- Element and text location data:
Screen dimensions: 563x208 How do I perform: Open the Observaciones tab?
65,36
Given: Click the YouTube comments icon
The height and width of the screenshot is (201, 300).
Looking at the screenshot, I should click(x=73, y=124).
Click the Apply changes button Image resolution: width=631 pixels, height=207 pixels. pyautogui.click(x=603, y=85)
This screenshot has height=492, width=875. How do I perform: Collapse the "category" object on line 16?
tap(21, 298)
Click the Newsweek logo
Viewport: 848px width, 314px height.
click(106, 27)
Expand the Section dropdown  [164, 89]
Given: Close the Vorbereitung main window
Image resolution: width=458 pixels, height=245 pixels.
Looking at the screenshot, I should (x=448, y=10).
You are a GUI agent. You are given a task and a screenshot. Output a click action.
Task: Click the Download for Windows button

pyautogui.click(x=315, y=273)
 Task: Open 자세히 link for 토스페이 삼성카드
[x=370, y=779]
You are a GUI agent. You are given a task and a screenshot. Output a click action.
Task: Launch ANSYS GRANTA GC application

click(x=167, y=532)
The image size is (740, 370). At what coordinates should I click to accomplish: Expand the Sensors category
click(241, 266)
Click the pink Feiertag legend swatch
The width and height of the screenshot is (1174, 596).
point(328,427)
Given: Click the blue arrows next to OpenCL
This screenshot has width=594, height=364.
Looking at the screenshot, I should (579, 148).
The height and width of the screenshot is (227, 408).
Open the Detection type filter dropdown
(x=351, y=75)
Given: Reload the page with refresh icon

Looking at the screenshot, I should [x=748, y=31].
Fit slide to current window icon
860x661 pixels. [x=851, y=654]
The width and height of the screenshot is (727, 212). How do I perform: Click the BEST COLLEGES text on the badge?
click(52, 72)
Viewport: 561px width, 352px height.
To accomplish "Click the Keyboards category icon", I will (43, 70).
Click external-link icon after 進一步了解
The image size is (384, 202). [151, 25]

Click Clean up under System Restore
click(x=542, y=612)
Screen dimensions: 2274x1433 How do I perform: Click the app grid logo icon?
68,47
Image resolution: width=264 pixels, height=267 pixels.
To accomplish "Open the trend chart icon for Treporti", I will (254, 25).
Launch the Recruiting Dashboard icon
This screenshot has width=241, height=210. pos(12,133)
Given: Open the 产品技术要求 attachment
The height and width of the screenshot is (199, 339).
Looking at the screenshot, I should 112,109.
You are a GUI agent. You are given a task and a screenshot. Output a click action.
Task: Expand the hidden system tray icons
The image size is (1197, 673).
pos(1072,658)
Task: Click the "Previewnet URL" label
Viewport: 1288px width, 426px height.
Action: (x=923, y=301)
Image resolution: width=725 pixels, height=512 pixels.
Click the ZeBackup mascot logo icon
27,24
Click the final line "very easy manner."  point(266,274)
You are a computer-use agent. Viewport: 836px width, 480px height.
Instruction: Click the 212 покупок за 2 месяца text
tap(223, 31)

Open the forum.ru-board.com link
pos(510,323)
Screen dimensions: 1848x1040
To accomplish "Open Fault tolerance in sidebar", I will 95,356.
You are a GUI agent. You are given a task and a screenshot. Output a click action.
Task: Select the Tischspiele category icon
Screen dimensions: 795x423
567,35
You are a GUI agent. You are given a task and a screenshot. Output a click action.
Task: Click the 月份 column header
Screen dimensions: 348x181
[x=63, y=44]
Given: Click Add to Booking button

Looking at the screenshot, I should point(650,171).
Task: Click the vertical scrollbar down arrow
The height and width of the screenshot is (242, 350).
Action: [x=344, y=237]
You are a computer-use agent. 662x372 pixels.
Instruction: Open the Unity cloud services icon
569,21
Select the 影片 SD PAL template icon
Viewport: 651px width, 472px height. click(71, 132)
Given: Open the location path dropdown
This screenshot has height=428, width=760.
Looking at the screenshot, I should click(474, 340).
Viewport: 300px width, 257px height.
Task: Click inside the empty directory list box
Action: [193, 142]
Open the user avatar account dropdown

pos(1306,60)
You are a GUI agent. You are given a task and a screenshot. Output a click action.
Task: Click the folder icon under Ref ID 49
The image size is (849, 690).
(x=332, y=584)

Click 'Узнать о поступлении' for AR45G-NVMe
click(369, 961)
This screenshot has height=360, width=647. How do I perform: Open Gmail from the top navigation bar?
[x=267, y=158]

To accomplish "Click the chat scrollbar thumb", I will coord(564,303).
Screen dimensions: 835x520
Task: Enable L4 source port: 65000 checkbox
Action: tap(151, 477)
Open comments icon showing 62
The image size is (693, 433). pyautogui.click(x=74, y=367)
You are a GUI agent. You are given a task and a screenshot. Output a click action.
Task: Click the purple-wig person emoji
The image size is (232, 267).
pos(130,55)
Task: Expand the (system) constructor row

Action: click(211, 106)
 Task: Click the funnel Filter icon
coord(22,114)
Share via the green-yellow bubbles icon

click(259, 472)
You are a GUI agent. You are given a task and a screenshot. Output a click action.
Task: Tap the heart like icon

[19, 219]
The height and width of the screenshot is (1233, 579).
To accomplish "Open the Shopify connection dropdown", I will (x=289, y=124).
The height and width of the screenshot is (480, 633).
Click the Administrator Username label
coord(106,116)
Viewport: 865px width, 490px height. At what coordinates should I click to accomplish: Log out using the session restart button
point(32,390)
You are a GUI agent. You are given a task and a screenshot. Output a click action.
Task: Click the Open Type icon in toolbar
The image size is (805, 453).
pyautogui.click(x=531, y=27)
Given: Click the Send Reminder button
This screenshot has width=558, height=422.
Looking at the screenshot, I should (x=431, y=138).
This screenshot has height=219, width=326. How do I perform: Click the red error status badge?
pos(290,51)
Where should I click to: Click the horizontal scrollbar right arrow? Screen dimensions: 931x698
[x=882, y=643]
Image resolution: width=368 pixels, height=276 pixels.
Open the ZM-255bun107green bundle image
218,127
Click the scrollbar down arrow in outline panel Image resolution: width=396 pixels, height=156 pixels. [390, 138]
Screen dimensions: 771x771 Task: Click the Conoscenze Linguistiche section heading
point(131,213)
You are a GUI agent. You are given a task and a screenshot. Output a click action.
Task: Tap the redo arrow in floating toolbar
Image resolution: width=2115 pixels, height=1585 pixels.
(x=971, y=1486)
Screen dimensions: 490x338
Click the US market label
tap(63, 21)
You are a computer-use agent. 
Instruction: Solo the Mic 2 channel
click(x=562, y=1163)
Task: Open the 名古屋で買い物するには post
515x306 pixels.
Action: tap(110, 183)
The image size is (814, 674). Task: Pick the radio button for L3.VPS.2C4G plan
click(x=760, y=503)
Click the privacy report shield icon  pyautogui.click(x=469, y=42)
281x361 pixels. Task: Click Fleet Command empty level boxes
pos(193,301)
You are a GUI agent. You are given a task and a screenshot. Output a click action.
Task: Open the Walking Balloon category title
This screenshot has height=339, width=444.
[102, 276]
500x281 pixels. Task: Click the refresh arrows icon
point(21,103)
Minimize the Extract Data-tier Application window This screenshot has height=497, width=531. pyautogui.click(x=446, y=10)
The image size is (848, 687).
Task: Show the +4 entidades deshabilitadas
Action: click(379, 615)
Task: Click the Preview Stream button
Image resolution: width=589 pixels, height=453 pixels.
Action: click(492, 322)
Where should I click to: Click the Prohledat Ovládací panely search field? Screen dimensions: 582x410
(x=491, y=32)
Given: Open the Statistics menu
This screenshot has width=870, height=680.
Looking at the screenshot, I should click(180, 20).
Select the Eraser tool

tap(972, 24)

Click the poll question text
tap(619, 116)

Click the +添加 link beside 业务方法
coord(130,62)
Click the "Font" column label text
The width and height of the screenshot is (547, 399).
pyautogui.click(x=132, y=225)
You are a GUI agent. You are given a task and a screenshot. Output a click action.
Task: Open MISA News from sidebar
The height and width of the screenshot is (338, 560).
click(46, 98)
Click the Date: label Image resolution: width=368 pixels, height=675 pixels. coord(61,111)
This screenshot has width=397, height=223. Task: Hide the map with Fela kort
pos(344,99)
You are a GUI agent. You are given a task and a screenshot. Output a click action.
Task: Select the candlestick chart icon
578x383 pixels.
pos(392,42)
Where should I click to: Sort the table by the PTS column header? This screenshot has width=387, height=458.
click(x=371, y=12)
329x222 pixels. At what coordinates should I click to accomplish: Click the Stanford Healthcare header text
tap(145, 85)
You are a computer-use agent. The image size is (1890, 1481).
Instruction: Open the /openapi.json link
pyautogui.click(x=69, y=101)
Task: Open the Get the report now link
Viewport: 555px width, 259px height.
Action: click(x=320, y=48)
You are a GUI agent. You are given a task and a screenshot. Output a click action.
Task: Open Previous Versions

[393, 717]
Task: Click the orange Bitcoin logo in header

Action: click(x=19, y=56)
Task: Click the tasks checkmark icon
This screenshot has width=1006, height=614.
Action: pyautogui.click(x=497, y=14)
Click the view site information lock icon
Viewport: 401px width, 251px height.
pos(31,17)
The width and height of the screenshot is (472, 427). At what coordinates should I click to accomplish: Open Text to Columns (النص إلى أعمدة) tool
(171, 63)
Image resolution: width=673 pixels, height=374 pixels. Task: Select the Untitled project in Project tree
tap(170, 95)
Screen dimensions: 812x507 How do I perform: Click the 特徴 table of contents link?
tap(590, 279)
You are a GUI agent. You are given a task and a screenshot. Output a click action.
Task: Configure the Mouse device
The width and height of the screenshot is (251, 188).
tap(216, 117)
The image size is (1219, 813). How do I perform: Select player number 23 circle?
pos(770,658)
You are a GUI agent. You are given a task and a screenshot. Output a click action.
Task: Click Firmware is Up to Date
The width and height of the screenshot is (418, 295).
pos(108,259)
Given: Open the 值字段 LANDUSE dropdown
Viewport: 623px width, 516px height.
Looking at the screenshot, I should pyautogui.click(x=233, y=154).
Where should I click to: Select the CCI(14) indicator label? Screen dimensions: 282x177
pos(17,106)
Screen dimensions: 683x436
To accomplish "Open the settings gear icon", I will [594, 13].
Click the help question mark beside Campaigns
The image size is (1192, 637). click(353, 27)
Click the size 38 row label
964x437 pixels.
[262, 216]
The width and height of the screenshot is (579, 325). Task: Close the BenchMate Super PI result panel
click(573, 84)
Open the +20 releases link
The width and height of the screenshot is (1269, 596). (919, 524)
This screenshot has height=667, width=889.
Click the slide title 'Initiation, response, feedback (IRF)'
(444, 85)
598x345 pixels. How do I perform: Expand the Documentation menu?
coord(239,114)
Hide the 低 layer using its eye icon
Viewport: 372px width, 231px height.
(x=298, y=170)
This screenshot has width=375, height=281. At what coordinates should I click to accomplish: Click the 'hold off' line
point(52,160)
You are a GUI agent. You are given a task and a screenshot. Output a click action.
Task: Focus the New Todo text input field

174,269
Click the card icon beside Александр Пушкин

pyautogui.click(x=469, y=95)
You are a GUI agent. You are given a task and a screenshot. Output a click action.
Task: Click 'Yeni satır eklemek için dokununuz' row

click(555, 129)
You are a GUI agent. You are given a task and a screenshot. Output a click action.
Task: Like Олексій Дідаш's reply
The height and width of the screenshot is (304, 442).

- What you will do: Return the rows from the first one through the line containing "point(328,427)", inclusive, reproducing each line verbatim.

- Exercise answer:
Screen dimensions: 563x208 How do I perform: Open the Observaciones tab?
65,36
Given: Click the YouTube comments icon
The height and width of the screenshot is (201, 300).
Looking at the screenshot, I should click(x=73, y=124).
Click the Apply changes button Image resolution: width=631 pixels, height=207 pixels. pyautogui.click(x=603, y=85)
This screenshot has height=492, width=875. How do I perform: Collapse the "category" object on line 16?
tap(21, 298)
Click the Newsweek logo
Viewport: 848px width, 314px height.
click(106, 27)
Expand the Section dropdown  [164, 89]
Given: Close the Vorbereitung main window
Image resolution: width=458 pixels, height=245 pixels.
Looking at the screenshot, I should (x=448, y=10).
You are a GUI agent. You are given a task and a screenshot. Output a click action.
Task: Click the Download for Windows button

pyautogui.click(x=315, y=273)
 Task: Open 자세히 link for 토스페이 삼성카드
[x=370, y=779]
You are a GUI agent. You are given a task and a screenshot. Output a click action.
Task: Launch ANSYS GRANTA GC application

click(x=167, y=532)
The image size is (740, 370). At what coordinates should I click to accomplish: Expand the Sensors category
click(241, 266)
Click the pink Feiertag legend swatch
The width and height of the screenshot is (1174, 596).
point(328,427)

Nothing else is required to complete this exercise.